Die Erde dröhnte unter den stampfenden Tanzsprüngen.
Die Maskenmänner steckten in gelben und violetten Bastkostümen.
Ihre Gesichter, ja die ganzen Schädel waren eingeklemmt
in schwere, prächtige Holzmasken - alle grimmig im Ausdruck.
Gerade „rannte“ eine Stiermaske durch den Staub,
dann ein Gnom weiß maskiert mit Speer.
Jetzt stakte die Attraktion heran: Stelzentänzer, mit
Kaurimuschel-Masken, zwei Meter über dem Boden! Sie symbolisierten
die Weiblichkeit mit Busen aus halbierten Kalebassen. Flankiert
wurden die Stelzen von Stockwerksmasken-Trägern. Die
wirbelten mit Masken umher, die drei Meter lang waren und
40 Kilo wogen. Und das bei der Hitze!
Allmählich kam ich zur Besinnung. Wo war ich da hineingeraten?
Vor vier Tagen hatte meine kleine Expedition den Niger-Strom
verlassen, war mit einem Landrover an die Abrisskante von
Bandigara, ins Dogonland gefahren... bis es nicht mehr weiter
ging. Zu Fuß arbeiteten wir uns auf schmalem Gebirgspfad
hinauf nach Yabatalou, einem der letzten, abgeschiedenen Dörfern
direkt unter einer Felswand. Im Yabatalou-Kral
wollte ich etwas über die Dogon erfahren, jenem mysteriösen
Hirsebauern-Volk, das im 15. Jahrhundert hierher an die Falaise
(Steilwand) gewandert war und die Tellem aus ihren Höhlen
vertrieben hatte. Ethnologen nehmen an, dass die Dogon bereits
um Christi Geburt Ägypten verließen. Und es heißt,
das Volk hätte einst Botschaften aus dem Universum erhalten.

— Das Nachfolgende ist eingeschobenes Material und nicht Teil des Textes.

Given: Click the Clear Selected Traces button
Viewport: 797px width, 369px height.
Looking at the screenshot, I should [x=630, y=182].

Es hat sich auf die Wanderschaft nach Mauretanien begeben,
um dann an Felshängen Malis ihr Rückzugsgebiet zu
finden. Die Dogon wollten, von der Außenwelt abgeschirmt,
ihren kosmischen Festen, gepaart mit komplizierten Ahnenkulten
huldigen.
Ich erwarb das Vertrauen des Dorfchefs und durfte auf dem
Dach einer leeren Wohnhütte mein Lager aufschlagen. Auch
in Yabatalou machte sich die Landflucht bemerkbar. Einige
Behausungen waren verwaist, Vorratsspeicher leer oder verfallen.
Das Dorfleben nahm seinen beschwerlichen, streng geregelten
Lauf... bis Chef Boumarou eines Tages über den Dolmetscher
berichten ließ, dass einer der Dorfältesten verstorben
sei. Und das Erstaunliche war: wir durften dem Totenkult beiwohnen!

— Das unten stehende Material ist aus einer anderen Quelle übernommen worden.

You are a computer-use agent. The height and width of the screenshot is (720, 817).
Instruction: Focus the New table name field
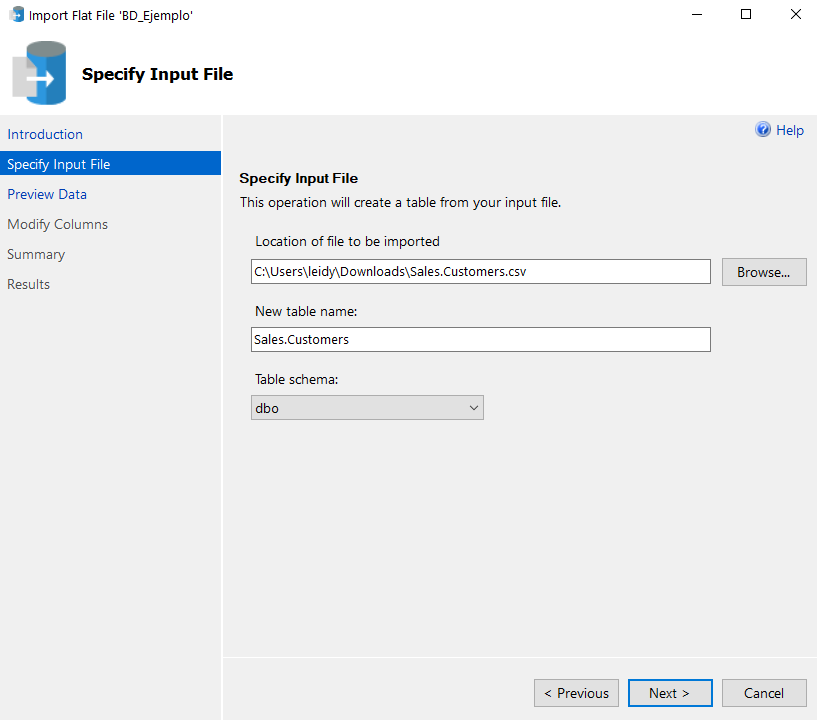(x=480, y=340)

Eine unglaubliche Geste bei den Dogon, in deren Dörfern
fast jeder Stein ein Altar, jeder Ast ein Fetisch darstellt,
das tägliche Leben von unzähligen Tabus eingeschränkt
wird und Fremde die heiligen Zeremonien entweihen!
War ich jetzt meinem Ziel: einer fernen Botschaft, das Dogon-Geheimnis
zu ergründen, näher gekommen?
Mitreißend, ja aufregend war es, Ahnenverehrung und
Totenkult so hautnah zu erleben. Immer noch wurden mächtige
Fasstrommeln gerührt. Schweiß strömte über
schwarze Haut. Maskenmänner tanzten sich in Trance. In
respektvollem Abstand bildeten Frauen und Kinder
eine schweigende Kulisse. Auf dem heiligen Platz wogten die
Masken wie absurde Vogelscheuchen. Masken repräsentieren
bei den Dogon das gesamte Universum, alles Bedeutsame: Leben,
Tod, Arbeit, Fruchtbarkeit...
Das Begräbnis-Zeremoniell strebte dem Höhepunkt
zu: über dem, in Decken gehüllten,
Leichnam zerbrach der Dorfzauberer eine Hacke – als
Symbol für ein abgelaufenes Leben. Der Torso wurde mit
Grabschmuck verziert, dann von den Maskentänzern an eine
Klippe getragen und mit Seilen in schwindelnde Höhe gezogen,
wo der Tote in einer offenen Höhle seine letzte Ruhe
fand.
Die Dogon leben unter ihren Toten. Der Friedhof liegt oben,
dem Himmel näher, in den Höhlen der einst vertriebenen
Tellem. Die Ahnen wachen über die Lebenden. Dogon glauben
fest an ein Leben im Jenseits. Das Jenseits steht mit dem
Diesseits in regem Informationsaustausch. Eine Erklärung
für ihren extremen Ahnenkult? Überhaupt spielt der
Himmel mit dem Universum bei den Menschen eine elementare
Rolle.
Als der letzte Trommelschlag verebbte, die Akteure sich kraftlos
niederließen oder in ihre Hütten wankten, gesellte
ich mich mit dem Übersetzer zu Boumarou.
„Unsere Frauen sammeln Sterne vom Himmel und geben sie
den Kindern zum Spielen,“ sagte der Dorfchef versonnen,
blickte aus seiner Hütte, dann fuhr er fort: „Die
Fremden nennen uns ungläubig, dass ist falsch, wir Dogon
sind von tiefer Religiosität. Uns ist alles heilig: die
Erde, der Himmel und was sich dazwischen befindet!“
„Ihr Volk feiert alle 60 Jahre ein großes Fest,“
bemerkte ich.
„So ist es, das Sigui-, das Reis-Fest zu Ehren unseres
Gottes Amma, dem Schöpfer der schwarzen und der weißen
Menschen. Wir sind `die schwarzen Kinder des Lichts’.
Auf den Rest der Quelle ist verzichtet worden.